Les Chroniques de l'Imaginaire

Les temps ultramodernes - Genefort, Laurent

Deux jeunes gens se croisent brièvement dans le train qui les amène à Paris : Georges Moinel sait avoir l'âme d'un artiste, même s'il n'a jamais rien peint ni écrit, et son talent sera certainement découvert à la capitale ; Renée Manadier, recommandée par son académie suite à la fermeture de l'école où elle enseignait, va chercher du travail. Ils ne se reverront pas après ce trajet, même s'ils se recroiseront sans le savoir : lui tombera amoureux fou d'une anarchiste et volera pour elle, après sa mort lors d'une fusillade avec la police, des documents compromettants sur le Traité de la Cavorite ; elle fera une rencontre qui changera sa vie, et la mènera sur Mars.

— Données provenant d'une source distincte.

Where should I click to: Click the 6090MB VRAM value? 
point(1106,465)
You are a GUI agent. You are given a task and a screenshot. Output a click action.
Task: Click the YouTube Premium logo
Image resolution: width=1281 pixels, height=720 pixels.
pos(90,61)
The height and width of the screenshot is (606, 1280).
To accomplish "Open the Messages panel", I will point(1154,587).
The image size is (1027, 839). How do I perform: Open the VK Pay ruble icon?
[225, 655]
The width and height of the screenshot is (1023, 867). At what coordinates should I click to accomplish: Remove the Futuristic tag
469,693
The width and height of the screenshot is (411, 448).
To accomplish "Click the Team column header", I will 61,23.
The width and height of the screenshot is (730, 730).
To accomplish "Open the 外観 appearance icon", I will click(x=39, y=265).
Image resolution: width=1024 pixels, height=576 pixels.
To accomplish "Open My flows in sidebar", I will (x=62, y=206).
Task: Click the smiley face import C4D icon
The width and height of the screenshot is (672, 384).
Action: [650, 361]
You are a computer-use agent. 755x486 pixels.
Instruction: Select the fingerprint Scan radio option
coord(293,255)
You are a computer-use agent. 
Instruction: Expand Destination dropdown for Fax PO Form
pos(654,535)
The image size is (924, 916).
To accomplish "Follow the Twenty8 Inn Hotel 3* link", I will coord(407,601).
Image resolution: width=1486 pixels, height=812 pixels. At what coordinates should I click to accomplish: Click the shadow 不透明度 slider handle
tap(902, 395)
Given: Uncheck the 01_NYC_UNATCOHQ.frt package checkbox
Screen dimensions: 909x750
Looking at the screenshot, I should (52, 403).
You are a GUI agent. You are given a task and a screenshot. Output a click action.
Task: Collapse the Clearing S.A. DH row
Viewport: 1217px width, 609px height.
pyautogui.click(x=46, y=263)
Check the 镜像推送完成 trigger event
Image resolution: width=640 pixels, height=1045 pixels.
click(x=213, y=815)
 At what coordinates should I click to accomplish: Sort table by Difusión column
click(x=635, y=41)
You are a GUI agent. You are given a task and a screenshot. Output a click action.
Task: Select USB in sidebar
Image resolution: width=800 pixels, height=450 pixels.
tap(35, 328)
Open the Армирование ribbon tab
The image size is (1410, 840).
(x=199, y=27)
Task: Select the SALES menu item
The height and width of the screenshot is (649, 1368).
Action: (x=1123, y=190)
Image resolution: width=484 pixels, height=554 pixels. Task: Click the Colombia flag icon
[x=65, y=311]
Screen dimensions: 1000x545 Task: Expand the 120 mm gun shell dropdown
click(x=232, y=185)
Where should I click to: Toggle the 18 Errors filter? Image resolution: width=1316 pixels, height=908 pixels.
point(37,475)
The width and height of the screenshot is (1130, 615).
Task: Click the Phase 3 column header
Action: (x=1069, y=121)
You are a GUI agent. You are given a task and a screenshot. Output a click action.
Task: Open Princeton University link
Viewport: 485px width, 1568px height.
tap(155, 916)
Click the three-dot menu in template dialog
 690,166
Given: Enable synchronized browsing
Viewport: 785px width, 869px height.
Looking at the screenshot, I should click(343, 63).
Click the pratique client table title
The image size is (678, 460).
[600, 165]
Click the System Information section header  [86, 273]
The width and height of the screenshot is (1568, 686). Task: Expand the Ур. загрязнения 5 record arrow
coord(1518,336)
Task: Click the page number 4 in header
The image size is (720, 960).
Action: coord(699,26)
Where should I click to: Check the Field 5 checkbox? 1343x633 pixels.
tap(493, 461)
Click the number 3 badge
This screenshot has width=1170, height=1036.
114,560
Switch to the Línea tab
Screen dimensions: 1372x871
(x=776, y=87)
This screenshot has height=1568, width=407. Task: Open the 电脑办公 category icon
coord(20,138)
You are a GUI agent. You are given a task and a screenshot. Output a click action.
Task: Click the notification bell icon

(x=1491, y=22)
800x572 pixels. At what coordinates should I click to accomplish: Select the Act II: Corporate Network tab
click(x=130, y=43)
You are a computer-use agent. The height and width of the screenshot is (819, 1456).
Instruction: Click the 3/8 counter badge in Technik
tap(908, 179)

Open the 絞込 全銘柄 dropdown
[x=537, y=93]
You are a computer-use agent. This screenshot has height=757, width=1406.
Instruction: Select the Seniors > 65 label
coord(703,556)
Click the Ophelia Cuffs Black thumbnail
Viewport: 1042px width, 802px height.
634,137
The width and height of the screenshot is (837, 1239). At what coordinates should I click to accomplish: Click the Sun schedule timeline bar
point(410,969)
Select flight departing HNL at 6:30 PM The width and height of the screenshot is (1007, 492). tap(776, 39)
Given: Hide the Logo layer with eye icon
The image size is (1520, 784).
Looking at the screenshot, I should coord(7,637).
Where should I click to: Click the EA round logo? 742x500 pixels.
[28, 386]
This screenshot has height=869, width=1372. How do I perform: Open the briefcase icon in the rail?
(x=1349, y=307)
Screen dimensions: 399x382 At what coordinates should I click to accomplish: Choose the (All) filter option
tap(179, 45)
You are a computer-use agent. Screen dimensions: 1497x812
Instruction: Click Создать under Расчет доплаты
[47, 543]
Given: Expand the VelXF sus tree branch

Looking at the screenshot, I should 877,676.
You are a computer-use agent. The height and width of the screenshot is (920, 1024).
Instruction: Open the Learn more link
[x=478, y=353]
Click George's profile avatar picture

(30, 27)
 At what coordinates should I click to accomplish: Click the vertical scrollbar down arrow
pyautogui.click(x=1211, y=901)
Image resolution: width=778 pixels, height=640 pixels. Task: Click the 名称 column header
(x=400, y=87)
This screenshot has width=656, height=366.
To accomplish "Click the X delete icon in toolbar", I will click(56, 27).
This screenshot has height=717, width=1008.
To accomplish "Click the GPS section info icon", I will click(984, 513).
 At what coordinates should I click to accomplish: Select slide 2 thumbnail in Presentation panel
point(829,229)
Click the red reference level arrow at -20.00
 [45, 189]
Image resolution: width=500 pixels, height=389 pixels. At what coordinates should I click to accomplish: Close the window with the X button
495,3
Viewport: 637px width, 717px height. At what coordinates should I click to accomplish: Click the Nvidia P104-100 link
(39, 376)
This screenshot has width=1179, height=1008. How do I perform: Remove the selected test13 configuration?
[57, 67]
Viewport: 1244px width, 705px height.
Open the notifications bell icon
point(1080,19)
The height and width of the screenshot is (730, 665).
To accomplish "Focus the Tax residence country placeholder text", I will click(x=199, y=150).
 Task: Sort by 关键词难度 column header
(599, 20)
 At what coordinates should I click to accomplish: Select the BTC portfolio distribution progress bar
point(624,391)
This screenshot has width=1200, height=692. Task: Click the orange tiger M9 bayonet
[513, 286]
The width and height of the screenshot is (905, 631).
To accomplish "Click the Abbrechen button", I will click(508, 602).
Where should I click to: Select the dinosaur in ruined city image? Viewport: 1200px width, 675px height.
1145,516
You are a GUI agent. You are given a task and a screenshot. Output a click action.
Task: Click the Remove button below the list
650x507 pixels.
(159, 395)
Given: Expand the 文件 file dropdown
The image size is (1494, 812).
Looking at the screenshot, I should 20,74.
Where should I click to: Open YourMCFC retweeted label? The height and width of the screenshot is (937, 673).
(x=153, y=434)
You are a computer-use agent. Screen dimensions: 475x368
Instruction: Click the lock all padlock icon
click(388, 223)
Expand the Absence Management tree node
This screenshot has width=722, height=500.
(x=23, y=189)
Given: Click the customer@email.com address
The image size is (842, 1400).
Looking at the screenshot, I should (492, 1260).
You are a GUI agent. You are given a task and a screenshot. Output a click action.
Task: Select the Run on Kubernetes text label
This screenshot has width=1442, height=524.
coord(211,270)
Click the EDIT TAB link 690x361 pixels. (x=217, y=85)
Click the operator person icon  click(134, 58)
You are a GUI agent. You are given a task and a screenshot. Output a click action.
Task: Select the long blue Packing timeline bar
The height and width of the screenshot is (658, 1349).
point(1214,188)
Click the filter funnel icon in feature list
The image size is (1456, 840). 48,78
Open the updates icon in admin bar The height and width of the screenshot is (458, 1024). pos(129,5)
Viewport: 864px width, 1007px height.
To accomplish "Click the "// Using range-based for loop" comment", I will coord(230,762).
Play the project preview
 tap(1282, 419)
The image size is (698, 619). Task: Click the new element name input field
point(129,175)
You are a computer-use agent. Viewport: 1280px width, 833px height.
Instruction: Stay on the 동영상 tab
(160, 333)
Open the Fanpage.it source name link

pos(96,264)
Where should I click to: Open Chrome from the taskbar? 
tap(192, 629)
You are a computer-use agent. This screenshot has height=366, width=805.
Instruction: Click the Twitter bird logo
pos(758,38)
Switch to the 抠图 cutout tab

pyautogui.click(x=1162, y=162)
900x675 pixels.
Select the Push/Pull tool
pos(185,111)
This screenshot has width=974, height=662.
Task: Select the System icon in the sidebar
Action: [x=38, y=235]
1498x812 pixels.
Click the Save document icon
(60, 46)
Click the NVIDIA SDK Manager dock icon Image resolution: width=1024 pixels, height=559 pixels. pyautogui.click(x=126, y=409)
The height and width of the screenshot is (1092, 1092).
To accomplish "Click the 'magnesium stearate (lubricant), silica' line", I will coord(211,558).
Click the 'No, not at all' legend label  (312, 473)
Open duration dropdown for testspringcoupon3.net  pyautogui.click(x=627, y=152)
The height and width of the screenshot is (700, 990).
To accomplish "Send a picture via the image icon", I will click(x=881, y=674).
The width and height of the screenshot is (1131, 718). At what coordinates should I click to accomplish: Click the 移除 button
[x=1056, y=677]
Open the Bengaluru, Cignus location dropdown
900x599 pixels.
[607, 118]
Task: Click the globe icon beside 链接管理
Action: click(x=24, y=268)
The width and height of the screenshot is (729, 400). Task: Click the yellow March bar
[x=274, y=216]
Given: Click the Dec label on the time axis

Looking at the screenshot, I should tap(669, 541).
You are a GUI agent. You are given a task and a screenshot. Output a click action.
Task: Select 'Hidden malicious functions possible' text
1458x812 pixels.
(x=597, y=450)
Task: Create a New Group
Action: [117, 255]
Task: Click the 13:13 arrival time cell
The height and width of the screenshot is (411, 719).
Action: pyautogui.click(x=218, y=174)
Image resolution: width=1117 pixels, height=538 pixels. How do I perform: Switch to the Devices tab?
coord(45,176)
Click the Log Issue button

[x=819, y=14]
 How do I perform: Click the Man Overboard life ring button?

Le commissaire Peretti n'attend plus que sa retraite, et ne cherche plus les affaires importantes qui le passionnaient autrefois. Il n'a pourtant rien perdu de son flair, ni de ses contacts, et quand l'un d'entre eux le tuyaute sur un gros vol de cavorite, cela l'intéresse. D'autant plus quand il se rend compte qu'on essaie de le déposséder de cette enquête. Conscient qu'il ne sait à peu près rien de la fameuse cavorite au centre de l'affaire, il va chercher des infos auprès de Marthe Antin, une journaliste scientifique qui va lui en dire bien plus qu'il ne souhaitait en savoir. Sa vie en danger, il lui confie le soin de continuer d'enquêter très loin de Paris, sur Mars, d'où semble venir la cavorite découverte.

Car tout tourne autour de la cavorite, ce matériau qui non seulement lévite à l'état naturel, mais, une fois usiné, permet aux voitures, tram, et aéronefs de voler. Sans elle, il est impossible de coloniser Mars, par exemple. Malheureusement, les quantités découvertes sur Terre ne sont pas suffisantes pour tous les usages qui en sont faits, et de surcroît on vient de découvrir que le minerai avait une durée de vie limitée.

Sous couvert d'une histoire palpitante, dans un univers crédible où passe l'ombre de Bonnot, l'auteur aborde des problématiques très actuelles. Non seulement l'épuisement d'une ressource naturelle vitale pour l'économie d'une civilisation ne peut que nous parler, mais la société à deux vitesses, représentée ici assez littéralement, ramène à la mémoire la dichotomie "la France d'en haut / la France d'en bas", puisque les pauvres vivent et se déplacent littéralement en-dessous et à l'ombre des riches bourgeois qui ont les moyens d'user de la cavorite pour tout.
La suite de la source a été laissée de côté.